I finally got the time to get together with my good buddy and former roommate, the fire chief of Sunshine, Steve Stratton, and set up a long range link between our houses. He has a T1 line (1.544 Mbps up and down) and I’ve been using my Motorola V551 GPRS for internet access for the past two weeks, which is pretty painful. I used my Mac via Bluetooth to serve up the GPRS connection to my other computers. The rate is 100 kpbs which is not half bad, but the latency is terrible (2-5 seconds), and it doesn’t deal well with multiple transactions.
I bought two LinkSys WAP54G access points, and two enclosed outdoor Yagi antennas (EnteraSys RoamAbout Point-to-Point Wireless: RBTES-BG-Y14M), and actually got the link working nearly flawlessly between our houses, which are over 2200′ apart, with trees partially obscuring the line of sight and energy envelope (big oblong) of the transmission (if both were not obscured, this link could go to 8 km). The link is pretty good, but not quite reliable enough for VOIP (I think the wind moving the trees is causing problems).
The antenna is on Steve’s deck, fastened to the railing using some paper wedges, and the access point is in a baggie on the deck (didn’t have enough antenna wire to put it inside).

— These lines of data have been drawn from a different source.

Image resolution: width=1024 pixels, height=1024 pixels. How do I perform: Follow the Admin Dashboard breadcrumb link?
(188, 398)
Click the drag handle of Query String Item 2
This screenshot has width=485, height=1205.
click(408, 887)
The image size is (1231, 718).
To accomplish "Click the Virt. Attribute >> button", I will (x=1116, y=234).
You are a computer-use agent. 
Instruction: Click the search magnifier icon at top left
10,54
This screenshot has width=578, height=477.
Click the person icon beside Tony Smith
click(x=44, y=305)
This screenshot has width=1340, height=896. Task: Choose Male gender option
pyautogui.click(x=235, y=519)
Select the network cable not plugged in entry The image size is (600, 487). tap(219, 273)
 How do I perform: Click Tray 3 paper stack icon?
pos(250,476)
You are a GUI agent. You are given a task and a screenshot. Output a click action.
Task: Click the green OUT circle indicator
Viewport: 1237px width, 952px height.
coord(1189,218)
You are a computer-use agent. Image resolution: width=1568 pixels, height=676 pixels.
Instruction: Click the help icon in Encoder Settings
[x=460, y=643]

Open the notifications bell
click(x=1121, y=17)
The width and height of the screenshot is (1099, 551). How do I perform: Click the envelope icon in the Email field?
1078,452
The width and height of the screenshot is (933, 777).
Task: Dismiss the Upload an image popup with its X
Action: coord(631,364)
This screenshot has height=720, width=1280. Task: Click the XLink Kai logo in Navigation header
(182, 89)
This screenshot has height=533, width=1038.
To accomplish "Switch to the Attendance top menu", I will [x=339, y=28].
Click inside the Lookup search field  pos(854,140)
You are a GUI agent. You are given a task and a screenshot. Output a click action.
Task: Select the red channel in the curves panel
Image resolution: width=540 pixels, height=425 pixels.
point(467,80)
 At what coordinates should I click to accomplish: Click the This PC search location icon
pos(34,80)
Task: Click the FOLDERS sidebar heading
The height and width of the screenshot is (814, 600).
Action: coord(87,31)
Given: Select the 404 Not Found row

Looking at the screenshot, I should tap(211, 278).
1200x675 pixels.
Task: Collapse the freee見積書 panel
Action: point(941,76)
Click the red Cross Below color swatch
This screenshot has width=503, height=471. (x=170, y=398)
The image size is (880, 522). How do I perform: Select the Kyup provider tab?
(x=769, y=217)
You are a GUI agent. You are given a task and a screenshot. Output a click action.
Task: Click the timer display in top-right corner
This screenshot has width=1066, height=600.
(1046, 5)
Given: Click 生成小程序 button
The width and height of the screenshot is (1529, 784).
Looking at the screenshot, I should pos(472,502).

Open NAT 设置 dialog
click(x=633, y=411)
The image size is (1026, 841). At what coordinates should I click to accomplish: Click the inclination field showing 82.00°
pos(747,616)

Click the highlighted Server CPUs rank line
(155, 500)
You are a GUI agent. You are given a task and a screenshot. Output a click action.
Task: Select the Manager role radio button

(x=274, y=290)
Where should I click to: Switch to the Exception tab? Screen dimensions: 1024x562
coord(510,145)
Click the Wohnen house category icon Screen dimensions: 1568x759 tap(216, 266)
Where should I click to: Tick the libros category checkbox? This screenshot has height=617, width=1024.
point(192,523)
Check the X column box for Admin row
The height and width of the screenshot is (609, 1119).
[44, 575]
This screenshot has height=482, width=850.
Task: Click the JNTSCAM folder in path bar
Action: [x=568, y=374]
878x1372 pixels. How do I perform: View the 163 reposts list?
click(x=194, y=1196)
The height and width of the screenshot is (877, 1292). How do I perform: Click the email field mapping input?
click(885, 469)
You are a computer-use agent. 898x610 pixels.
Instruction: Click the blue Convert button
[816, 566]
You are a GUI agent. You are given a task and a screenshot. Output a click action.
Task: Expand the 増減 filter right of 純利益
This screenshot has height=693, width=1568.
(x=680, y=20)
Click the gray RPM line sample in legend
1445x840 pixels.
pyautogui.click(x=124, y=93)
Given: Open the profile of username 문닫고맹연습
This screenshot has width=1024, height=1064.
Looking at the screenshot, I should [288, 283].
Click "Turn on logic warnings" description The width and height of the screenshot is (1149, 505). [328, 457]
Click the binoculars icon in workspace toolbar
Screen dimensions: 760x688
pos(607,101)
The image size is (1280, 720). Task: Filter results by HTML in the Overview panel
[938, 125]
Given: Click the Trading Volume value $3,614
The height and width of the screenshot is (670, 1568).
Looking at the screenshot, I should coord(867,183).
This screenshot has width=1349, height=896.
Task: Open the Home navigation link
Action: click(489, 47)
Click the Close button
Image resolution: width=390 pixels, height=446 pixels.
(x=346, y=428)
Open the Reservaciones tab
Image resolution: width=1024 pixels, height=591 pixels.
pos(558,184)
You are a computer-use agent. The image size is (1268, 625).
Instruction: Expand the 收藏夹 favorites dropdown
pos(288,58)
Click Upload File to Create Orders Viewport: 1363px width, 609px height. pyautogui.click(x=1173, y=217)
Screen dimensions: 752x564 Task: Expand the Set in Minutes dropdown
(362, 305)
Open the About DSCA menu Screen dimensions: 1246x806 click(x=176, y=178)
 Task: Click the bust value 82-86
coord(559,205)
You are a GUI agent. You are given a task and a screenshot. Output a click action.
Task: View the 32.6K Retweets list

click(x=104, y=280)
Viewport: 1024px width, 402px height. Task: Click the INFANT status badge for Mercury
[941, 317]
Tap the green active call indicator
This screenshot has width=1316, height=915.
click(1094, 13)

This is the view of Steve’s house (the roof, circled in red) from my house out the window.
The other antenna is precariously perched on the window sill inside the house I’m renting.
They’re pointed ROUGHLY towards eachother, but not very exactly. The polarization appears critical, as rotating the antenna about it’s access kills the signal. It’s a very good thing the link worked the first time, as I have no signal strength metering on either access point, so everything is binary (link or no-link).
I added WEP 128 bit encryption so other folks couldn’t tune in (also MAC address control), but I have not yet hacked the firmware to boost transmit power (x4 is possible with these APs, as they use open source Linux, and many have hacked them).
Total cost of the setup: WAP54G ($60 x 2) + Antennas ($62×2) = $244. This is pretty good, because the antennas MSRP are over $280 each.